Humphreys told Premier Christian News that while the figures may be shocknig and sickening to most people, the reality is the numbers are probably higher.
"What we know is that there are likely to be many more cases than those that are even brought to the attention of statutory agencies and others," he said.
"Although on the surface it looks like a shockingly high number, and it's perhaps right that is the impact that it has upon most people. But I think the reality is that the numbers of children who are actually experiencing abuse is likely to be far higher."
The figures come from 44 of the 45 police forces across the UK, but do not include Greater Manchester Police, who did not provide information.
They were released on Monday as an NSPCC report found contacts to Childline about sexual abuse in the family tripled during the coronavirus lockdown with an average of 23 per week since 23rd March.
Humphreys said now more than ever the Church needs to fill in the gap of agencies that would usually be more aware of abuse situations.
"What we've been saying to churches and other organisations for some time now is that we need to understand our critical role in all of this, he said.
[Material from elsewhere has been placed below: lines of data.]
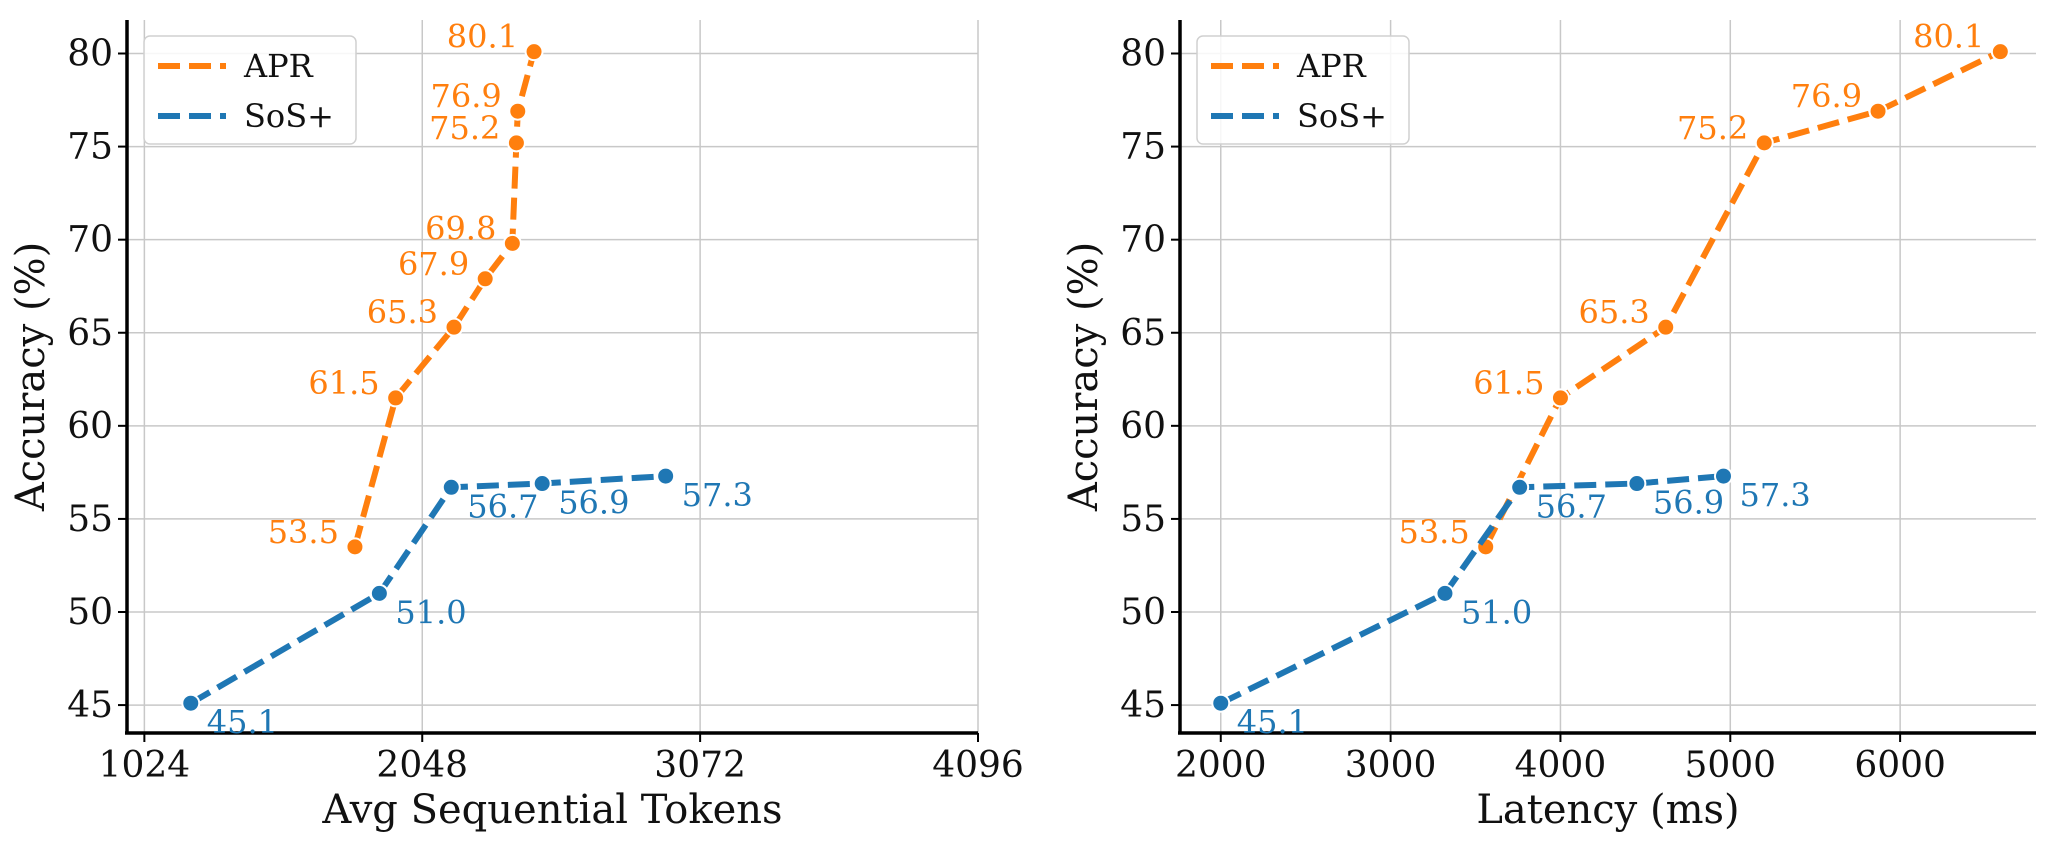 The image size is (2049, 850). What do you see at coordinates (1608, 810) in the screenshot?
I see `x-axis-title: Latency (ms)` at bounding box center [1608, 810].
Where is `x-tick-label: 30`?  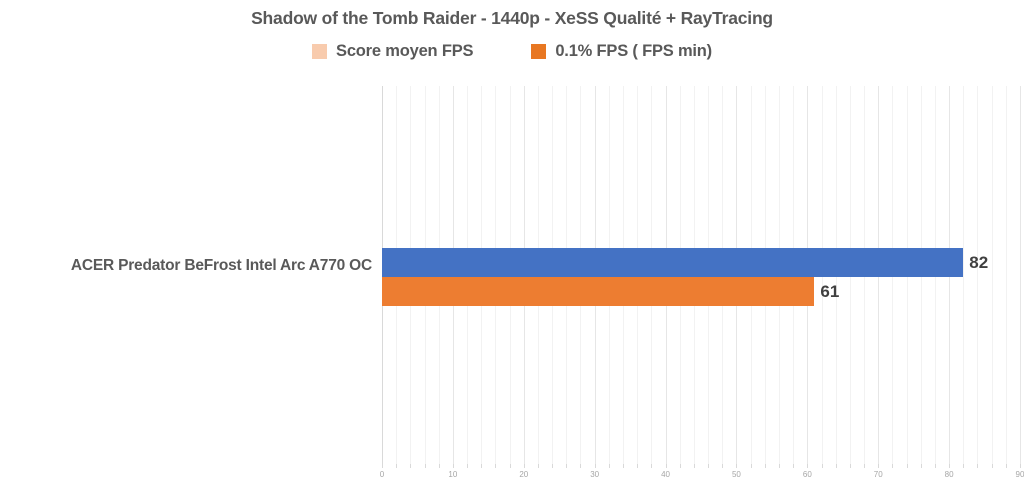 x-tick-label: 30 is located at coordinates (595, 474).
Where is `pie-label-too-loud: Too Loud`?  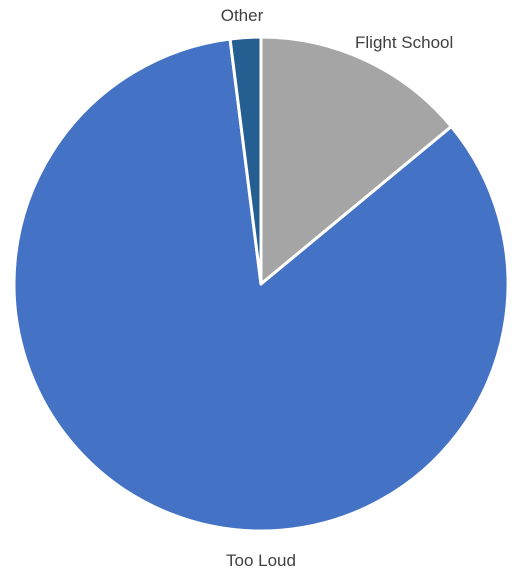
pie-label-too-loud: Too Loud is located at coordinates (261, 560).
"There may be a reduction in the visibility of children who are at risk and adults who are at risk in various ways during this particular period, by agencies and organisations who they might otherwise have come into contact with.
"The Church has a real opportunity to maintain good engagement with children, with families and with those who are at risk in other ways. We can in a sense kind of be the eyes and ears that may not be there as they ordinarily would."
The NSPCC is urging the Government to publish its strategy to tackle child sexual abuse announced by then home secretary Sajid Javid in June last year.
The charity is calling for departments, including the Home Office, Department of Education and Ministry of Justice to join up efforts to prevent abuse.
Safeguarding Minister Victoria Atkins said the government has hosted conferences on the issue and had invested in law enforcement and boosted funds to charities.